Rising debt at state firms among biggest challenges facing China’s economy
March 29, 2016 Category Finance, Weekly
Mounting debt and slow reform at state-owned enterprises (SOEs) are the biggest challenges to China’s economic outlook. “The biggest risk is the huge buildup of credit relative to GDP, though it is not an across-the-board problem,” Nicholas Lardy, Senior Fellow at the Peterson Institute for International Economics, told the South China Morning Post on the sidelines of the Boao Forum. “The buildup of credit is primarily in state-owned enterprises,” he said. “If you look at private companies in the industrial sector, their leverage ratio is actually going down. The leverage ratio for state firms is skyrocketing.

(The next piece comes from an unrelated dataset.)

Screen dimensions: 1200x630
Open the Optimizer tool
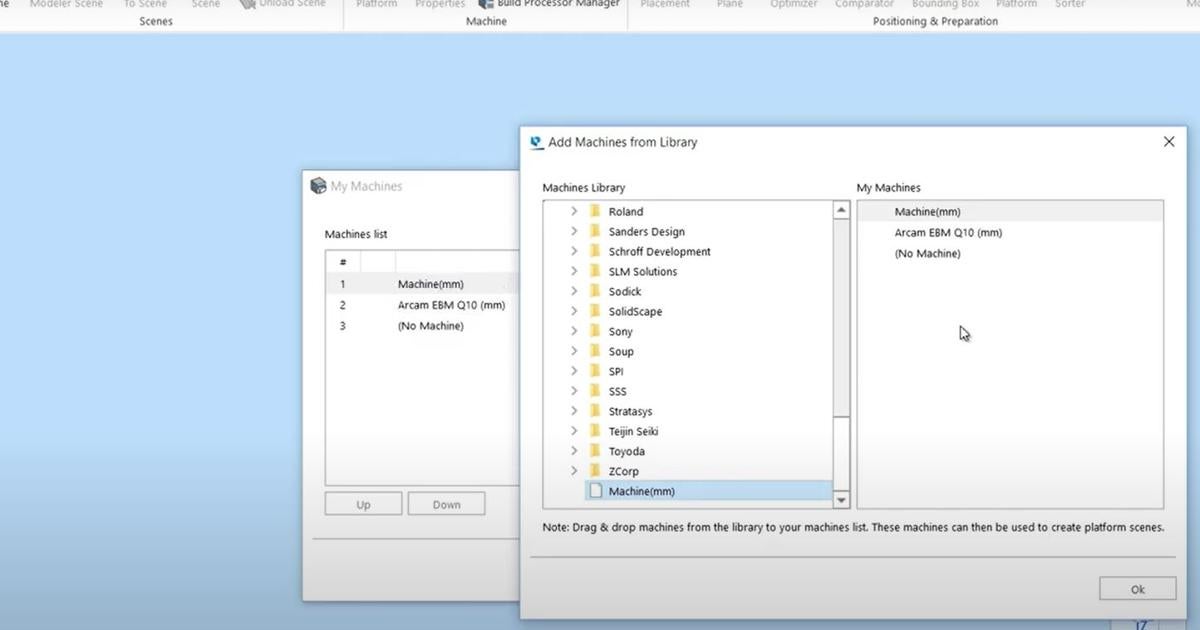[793, 4]
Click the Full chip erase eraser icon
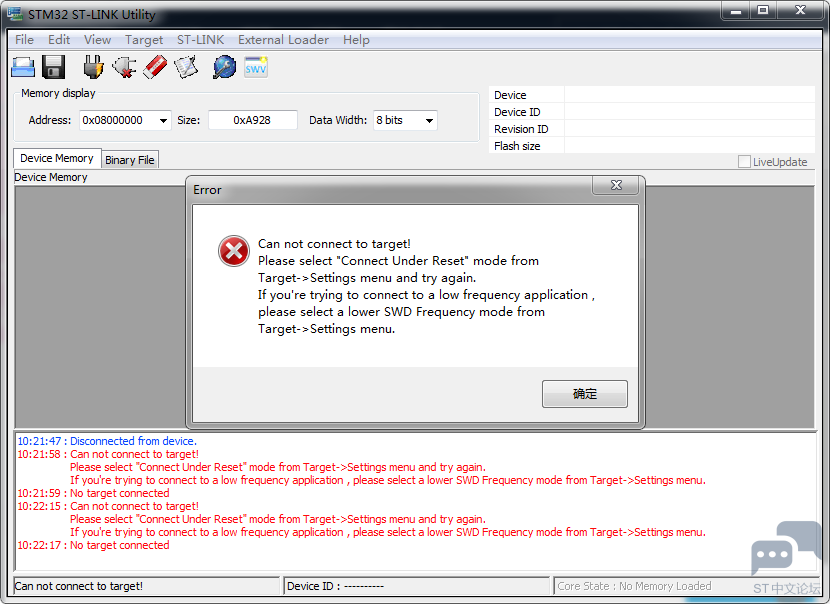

Some of them are not borrowing money to cover investment, but to cover their operating costs.” That is one of the concerns economists noted in the wake of the lending spree in January when new bank credit hit an all-time high of CNY2.51 trillion. “I don’t think there would be a danger of a medium-term banking crisis, but if the debts just keep piling up, eventually, there will be a banking crisis. You cannot slow down the debt if there are no big efforts to deal with state-owned companies,” Lardy said. Li Yang, former Deputy Director of the Chinese Academy of Social Sciences (CASS), said at the forum that a new financial oversight regime may be finalized in months. It is widely expected that the three watchdogs for securities, banks, and insurance will be merged to guard against regulatory loopholes.